In the era of Big Data, decision making processes are becoming increasingly data-driven and data-intensive. The Data Lake approach refers to assembling large amounts of diverse data from a multitude of data sources, retaining their original model and format, and allowing users to query and analyze them in situ. Thus, it promises to enable ad hoc, self-service analytics and to reduce the required time from data to insights.

SmartDataLake aims at designing, developing and evaluating novel approaches, techniques and tools for extreme-scale analytics over Big Data Lakes. It tackles the challenges of reducing costs and extracting value from Big Data Lakes by providing solutions for virtualized and adaptive data access; automated and adaptive data storage tiering; smart data discovery, exploration and mining; monitoring and assessing the impact of changes; and empowering the data scientist in the loop through scalable and interactive data visualizations.

The results of the project will be evaluated in real-world use cases from the Business Intelligence domain, including scenarios for portfolio recommendation, production planning and pricing, and investment decision making.

In a nutshell

Adaptive Data Virtualization and Storage Tiering

SmartDataLake designs and develops an adaptive, scalable and elastic Data Lake management system that offers:

data virtualization for abstracting and optimizing data access and queries over heterogeneous data
data synopses for approximate query answering and analytics to enable interactive response times
automated placement of data in different storage tiers based on data characteristics and access patterns to reduce costs.

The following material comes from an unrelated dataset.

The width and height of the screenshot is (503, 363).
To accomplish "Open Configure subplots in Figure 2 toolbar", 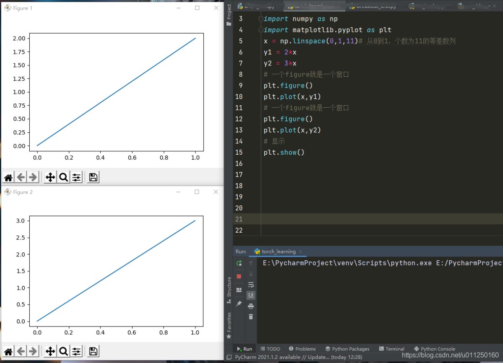I will tap(76, 351).
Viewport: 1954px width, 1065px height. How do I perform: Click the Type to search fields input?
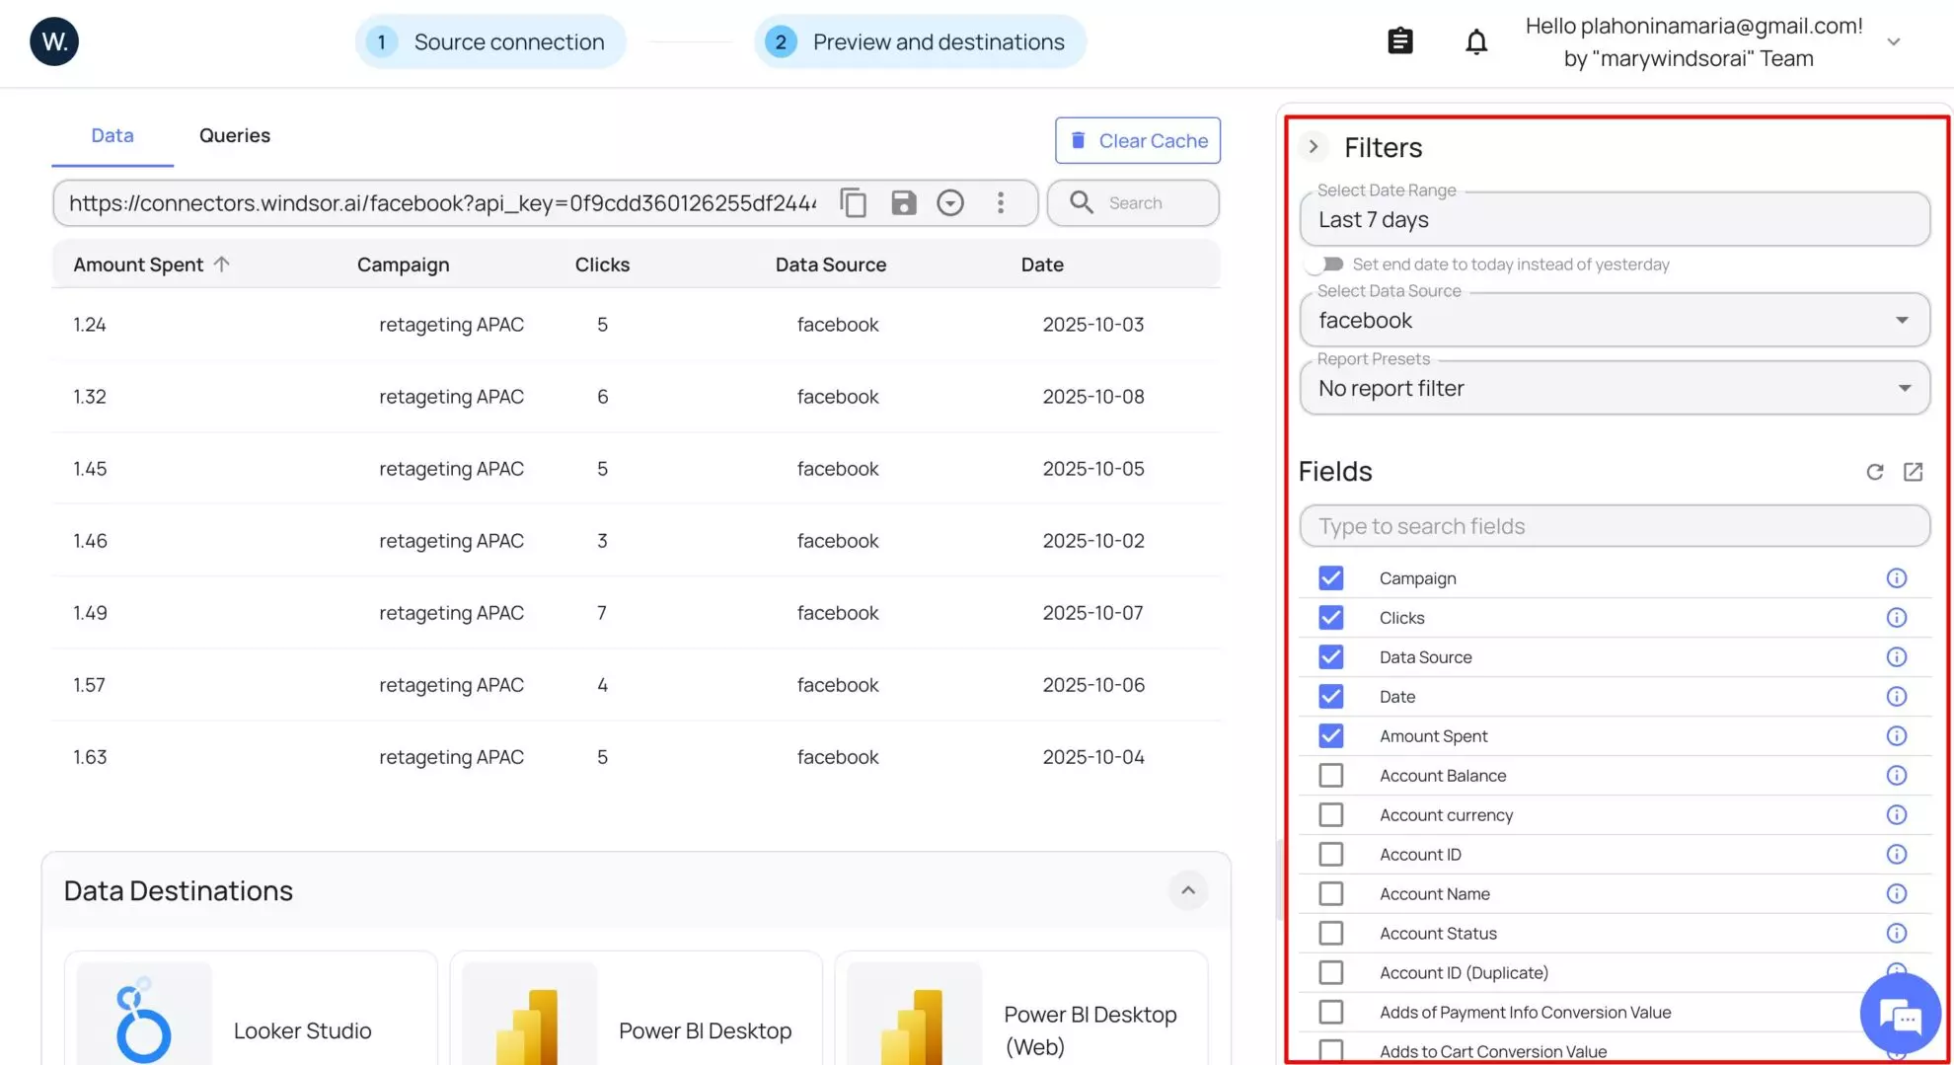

Heterogeneous Information Network Mining

SmartDataLake models the Data Lake contents as a Heterogeneous Information Network and provides:

similarity search and exploration for discovering relevant information
entity resolution and ranking for identifying and selecting entities across sources
link prediction and clustering for unveiling hidden associations and patterns among entities
change detection and incremental update of results to enable faster analysis of new data.

Visual Analytics over Spatial, Temporal and Graph Data

SmartDataLake offers interactive and scalable visual analytics to include and empower the data scientist in the knowledge extraction loop, including:

a visual analytics model that guides and orchestrates the interaction with the data scientist
visual exploration and tuning of the space of features, models and parameters
large-scale visualizations for spatial, temporal and network data.